The Home Affairs Select Committee has published a report on institutional accommodation for people seeking asylum, as part of its inquiry into the Home Office’s response to COVID-19.
The report examines the provision of institutional accommodation by different private sector contractors during the pandemic, and policy decisions made by the Home Office.
While it praises several sensible steps taken in the early stages of the pandemic, such as suspending evictions from Home Office accommodation and increasing the asylum support rate, the report raises serious concerns regarding long stays in hotel accommodation, provision of hygiene products, and the lack of cash support available to people accommodation in hotels.
The report also makes a series of recommendations on how the Home Office should manage the next phase of the national response to COVID-19.
Responding to the report, Andy Hewett, Head of Advocacy at the Refugee Council, said:
“This report raises a number of important issues regarding asylum policy during the pandemic. There have been long-standing concerns over the increased use of hotels as contingency accommodation, and the extended length of time people are being housed in accommodation that was only designed to be used as a temporary measure.

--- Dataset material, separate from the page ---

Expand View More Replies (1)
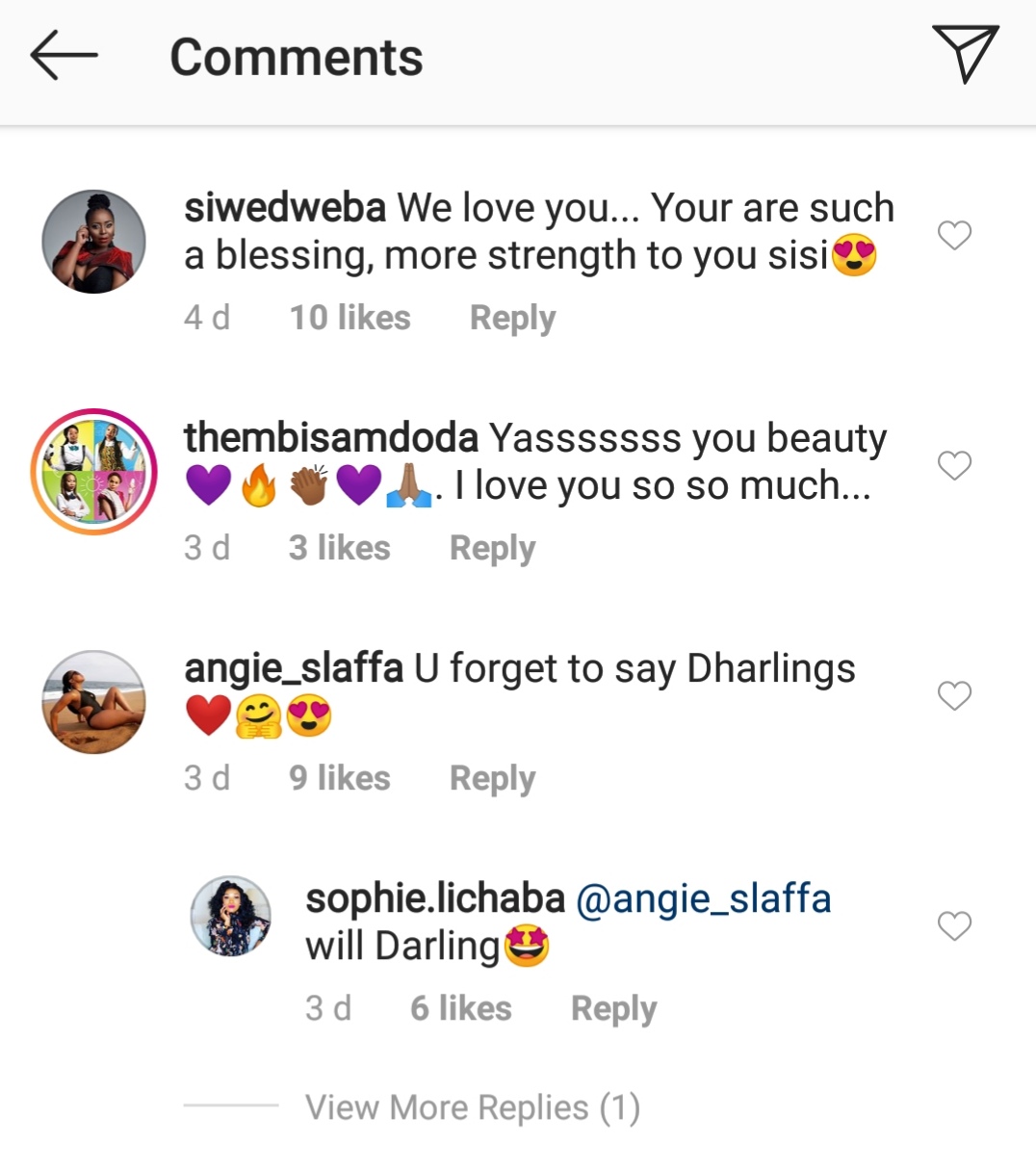Screen dimensions: 1036x1169 click(472, 1108)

We continue to see the damaging impact on people’s wellbeing of being housed in hotels for extended periods. The lack of access to cash, and limited access to information and support services, serves only to increase the sense of isolation and dependency that people seeking asylum are experiencing.
While we recognise the need to use hotel accommodation as a short term contingency measure, people seeking asylum should never be housed in hotel accommodation for sustained periods of time. When people are housed in hotels, the Home Office should take additional measures to ensure the needs of vulnerable people are identified and addressed.
This should include the provision of a cash allowance, a permanent end to unrelated adults sharing rooms, and improved access to information and support services.
We very much welcomed several progressive steps the Home Office took in the early stages of the pandemic, such as the temporary suspension of evictions and asylum reporting requirements, and the extension of asylum support for refugees until their first welfare payment is received and it is imperative that planning for the next phase of the national response to COVID-19 incorporates these measures on a permanent basis.
It would be a huge step backwards if progressive policies, such as the extension of asylum support for refugees until their first welfare payment is received, were not implemented permanently going forward.
As we move into the next phase of the national response to COVID-19, it is absolutely imperative that the Home Office works proactively with local authorities and the refugee and asylum sector to ensure the needs of people seeking asylum are better addressed going forward.
Local authorities and the refugee and asylum sector have a wealth of expert knowledge and ‘on the ground experience’ of working with this population, and it would be amiss to not make best use of this expertise.”